Origin and Robustness of "Equal Variances Not Assumed" Independent Samples T-Test
I would like some information on the origins and limits of use of the "Equal Variances Not Assumed" test that is produced when one runs the Independent Samples T-test in SPSS Statistics. For some of my analyses, the two groups are extremely different in size. In some of these analyses, the very small groupmay have a variance of 0, whereas the larger group does have variance. Do such extreme differences in group size and invariance invalidate the "Equal Variance Not Assumed" t-test results?
When the groups in an independent samples t-test have unequal variances, the option that SPSS gives is simply called a t-test with a Satterthwaite approximation for the degrees of freedom. There is apparently no formal name for this test. Both the Brown-Forsythe and Welch tests, which are available in the ONEWAY procedure as tests that are robust for unequal variance, collapse to this t-test when there are only two groups, but this modification of the standard t-test predates both of these, and thus doesn't generally carry either name. The interpretation of the test results is the same as with a t-test for equality of means with equal variances assumed. (Note that the Brown-Forsythe and Welch tests give the same significance level as the unequal variance t-test. when ONEWAY is run with 2 groups. However, when one group has 0 variance, ONEWAY will not calculate the Brown-Forsythe and Welch tests, whereas T-TEST will calculate the unequal variance t-test significance.)

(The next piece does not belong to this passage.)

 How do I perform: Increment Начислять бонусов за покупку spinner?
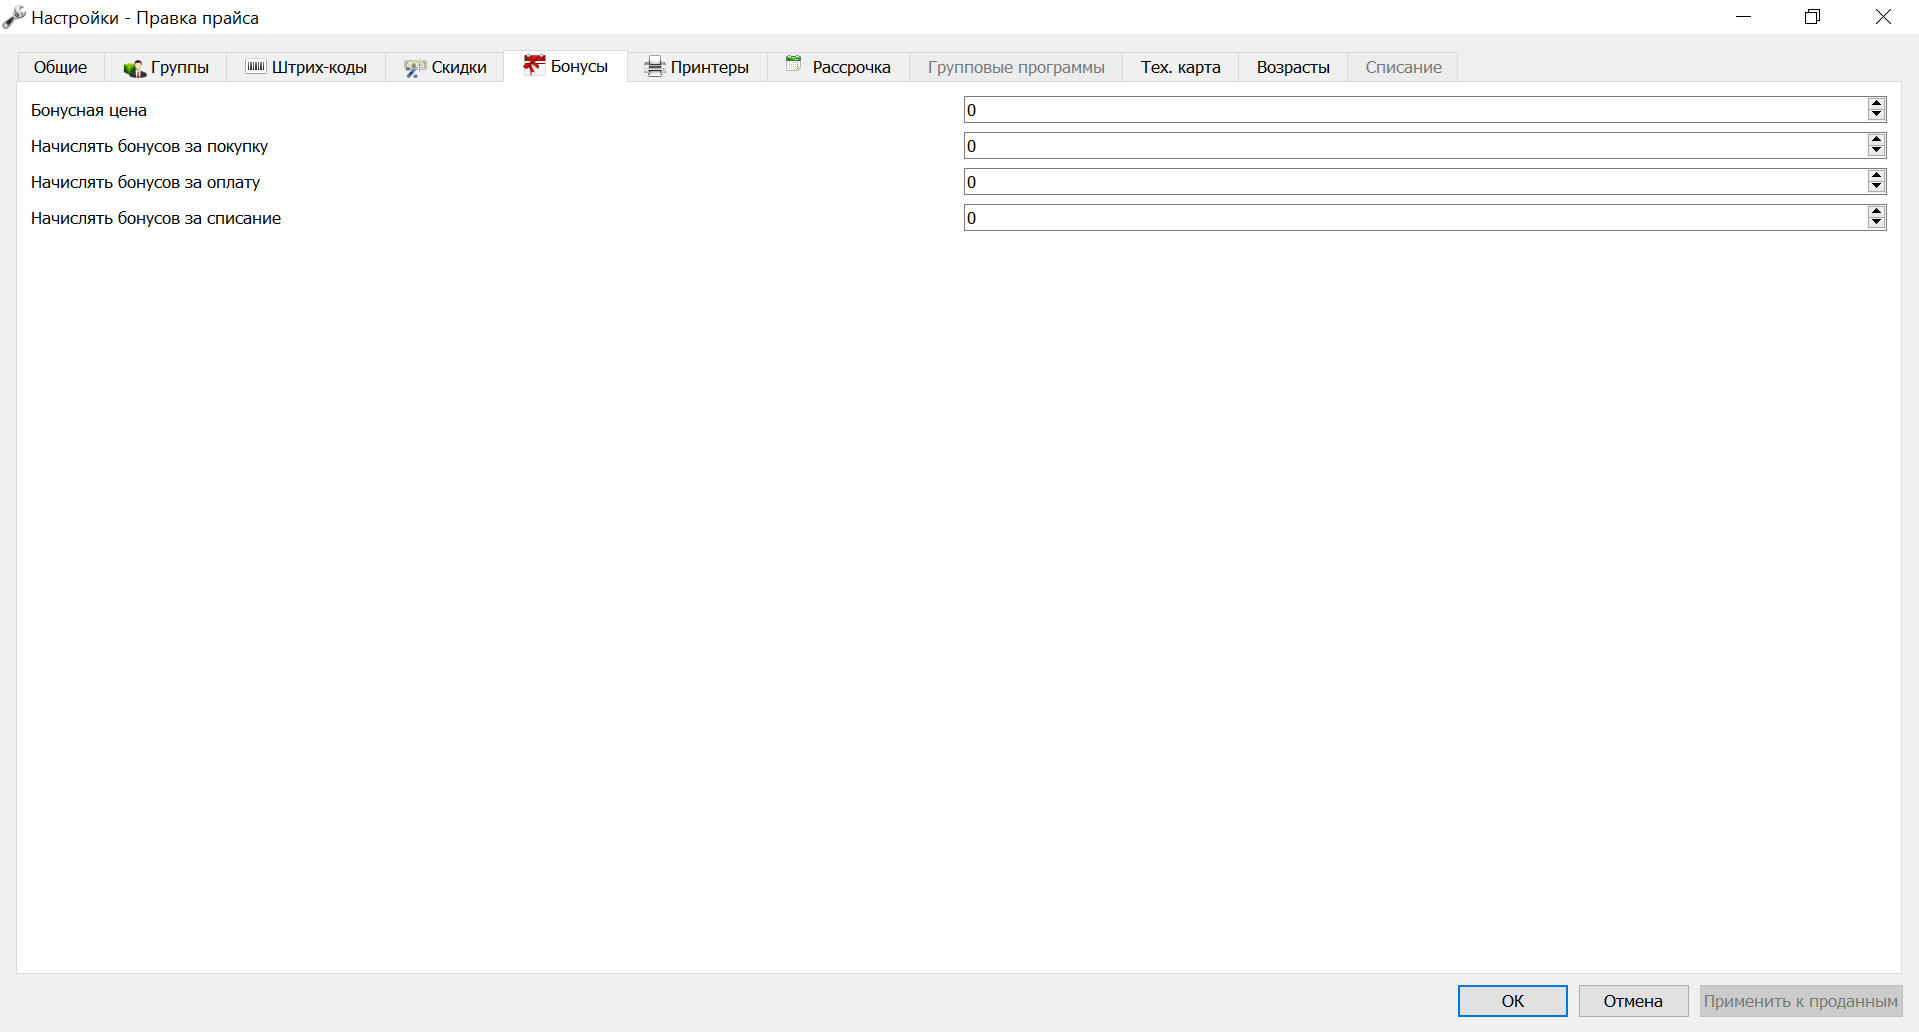coord(1876,140)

We do not have material at hand on the robustness of the unequal-variance t-test to very small or very unbalanced sample sizes or suggestions for a minimum size. Winer (1971) has a discussion on the test on pages 41-44 with an example (although not with the extreme difference in sample size that you discussed. However, the references there may provide more detail. The third edition(s) of Winer may have additional and more recent material.
Winer, B.J. (1971). Statistical Principles in Experimental Design (2nd Ed.). New York: McGraw Hill.